Memory Leak in Programmable Source

jslawitsky · June 18, 2018, 5:53pm

Hello,

I’m looking to read binary data based on example 13.2.4 in the paraview guide, but I seem to be running into a memory leak with the code I’ve adapted below. When I activate my virtualenv and run the script using pvpython, memory usage grows without bounds until I manually kill the process or the os does it for me. The data set consists of 19 files of 262144 “longs” (times 5 scalar variables) - I don’t think it should be consuming 50GB+ of memory. See attached screenshot for output from activity monitor:

from paraview.simple import (
    _DisableFirstRenderCameraReset,
    GetRenderView,
    ProgrammableSource,
    Render,
    Show,
)
_DisableFirstRenderCameraReset()

request_info = """
# Activate the virtualenv with necessary packages
activate_this = '/Users/jslawitsky/Desktop/research/venv/bin/activate_this.py'
execfile(activate_this, dict(__file__=activate_this))

import numpy
import yaml

executive = self.GetExecutive()
outInfo = executive.GetOutputInformation(0)
with open("/Users/jslawitsky/Desktop/research/sample/input/config.yaml", "r") as fp:
    config = yaml.load(fp)

outInfo.Set(
    executive.WHOLE_EXTENT(),
    0, config["grid_points.x"] - 1,
    0, config["grid_points.y"] - 1,
    0, config["grid_points.z"] - 2,
)
outInfo.Set(
    vtk.vtkDataObject.SPACING(),
    config["domain_size.x"] / config["grid_points.x"],
    config["domain_size.y"] / config["grid_points.y"],
    config["domain_size.z"] / (config["grid_points.z"] - 1),
)
outInfo.Set(
    vtk.vtkDataObject.ORIGIN(),
    0,
    0,
    (config["domain_size.z"] / (config["grid_points.z"] - 1)) / 2,
)

outInfo.Remove(executive.TIME_STEPS())

start = config["output.instantaneous.skip"] * config["time_step_size"]
stop = config["number_of_time_steps"] * config["time_step_size"]
step = config["output.instantaneous.frequency"] * config["time_step_size"]

for timestep in numpy.linspace(start, stop, (stop - start) / step):
    outInfo.Append(executive.TIME_STEPS(), timestep)

outInfo.Remove(executive.TIME_RANGE())
outInfo.Append(executive.TIME_RANGE(), config["output.instantaneous.skip"])
outInfo.Append(executive.TIME_RANGE(), config["number_of_time_steps"])
"""

request_data = """
# Activate the virtualenv with necessary packages
activate_this = "/Users/jslawitsky/Desktop/research/venv/bin/activate_this.py"
execfile(activate_this, dict(__file__=activate_this))

import numpy
import os
import yaml
from distutils.util import strtobool

from vtk.numpy_interface import algorithms as algs
from vtk.numpy_interface import dataset_adapter as dsa

executive = self.GetExecutive()
outInfo = executive.GetOutputInformation(0)

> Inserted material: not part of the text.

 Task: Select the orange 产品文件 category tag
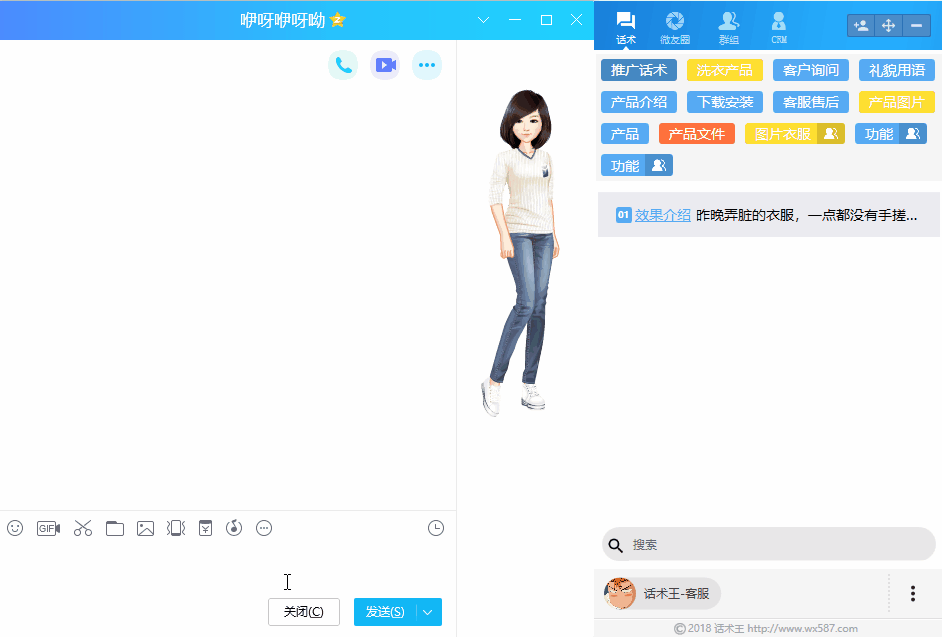(x=696, y=134)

with open("/Users/jslawitsky/Desktop/research/sample/input/config.yaml", "r") as fp:
    config = yaml.load(fp)

scalars = {"p", "u", "v", "w"}
if strtobool(config["output.instantaneous.write_eddy_viscosity"]):
    scalars.add("nu_t")

ts = outInfo.Get(executive.TIME_STEPS())
if outInfo.Has(executive.UPDATE_TIME_STEP()):
    t = int(outInfo.Get(executive.UPDATE_TIME_STEP()))
else:
    print "no update time available"
    t = 0

exts = [executive.UPDATE_EXTENT().Get(outInfo, i) for i in xrange(6)]
nbfiles = (
    (config["number_of_time_steps"] - config["output.instantaneous.skip"]) /
    config["output.instantaneous.frequency"]
)

dims = [
    exts[1] - exts[0] + 1,
    exts[3] - exts[2] + 1,
    exts[5] - exts[4] + 1,
]

output.SetExtent(exts)

data = numpy.empty(dims[0] * dims[1] * dims[2] * nbfiles, dtype=numpy.dtype('<f'))

points_per_step = (
    config["grid_points.x"] *
    config["grid_points.y"] *
    (config["grid_points.z"] - 1)
)

dir_name = "/Users/jslawitsky/Desktop/research/sample/output/instantaneous-fields/"

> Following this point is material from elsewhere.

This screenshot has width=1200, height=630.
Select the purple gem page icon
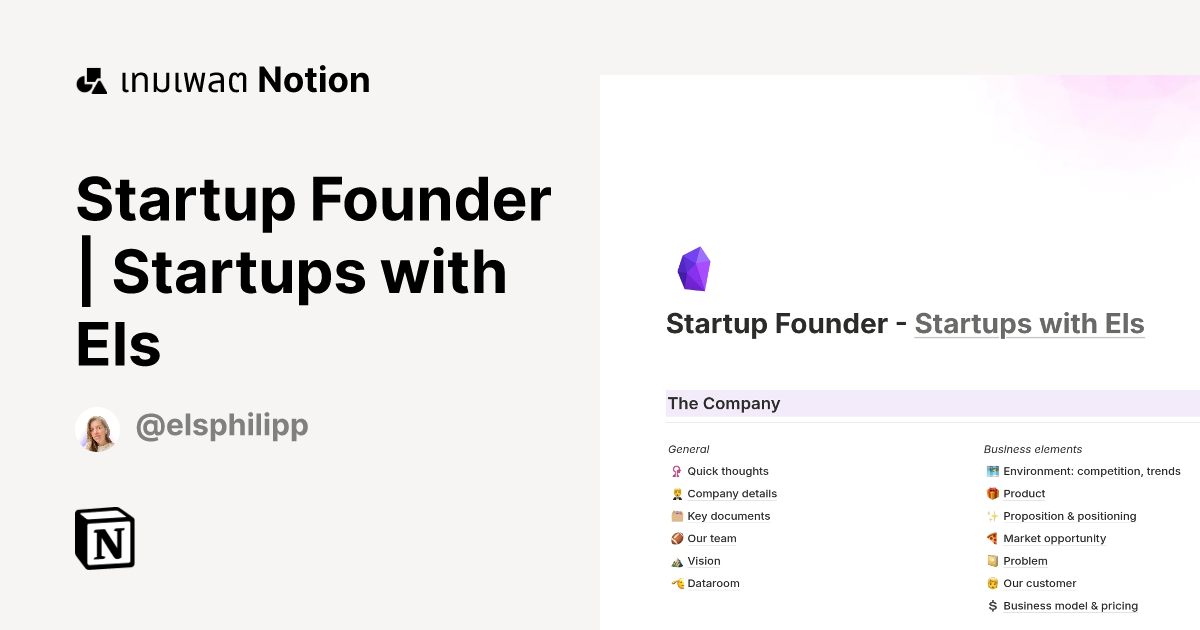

def AddScalarVariable(nbfiles, varname):
    for i in xrange(nbfiles):
        # example file format: 'dir_name/p-001.bin'
        fname = "{}{}-{}.bin".format(dir_name, varname, str(i).zfill(3))
        with open(fname, "rb") as fp:
            fp.seek(0)
            begin = points_per_step * i
            end = points_per_step * (i + 1)
            data[begin:end] = numpy.fromfile(fp, dtype=numpy.dtype("<f"), count=-1, sep="")

    output.PointData.append(data, varname)

for varname in scalars:
    AddScalarVariable(nbfiles, varname)

output.GetInformation().Set(output.DATA_TIME_STEP(), t)
"""

View1 = GetRenderView()
pSource1 = ProgrammableSource()
pSource1.OutputDataSetType = 'vtkImageData'
pSource1.ScriptRequestInformation = request_info
pSource1.Script = request_data
pSource1.UpdatePipelineInformation()

Show(pSource1, View1)
Render()

When I comment out output.PointData.append(data, varname), the code runs to completion, but nothing is displayed (obviously because I haven’t appended any data).

Any insights would be greatly appreciated.

Thanks,
Jon

cory.quammen · June 22, 2018, 2:55pm

You are right, 50GB is way more memory than is needed.

Try loading 1 file instead of 19. What is the memory usage then? Then try 2, then 3. Do you see a pattern in the memory growth?

jslawitsky · June 22, 2018, 5:40pm

Thanks for the response Cory! I apologize, I should have added more detail to my initial post: I tried loading just a single file and the memory usage grew without bounds in that scenario too. The growth in memory usage seemed slightly slower for one file, but I can’t say for sure.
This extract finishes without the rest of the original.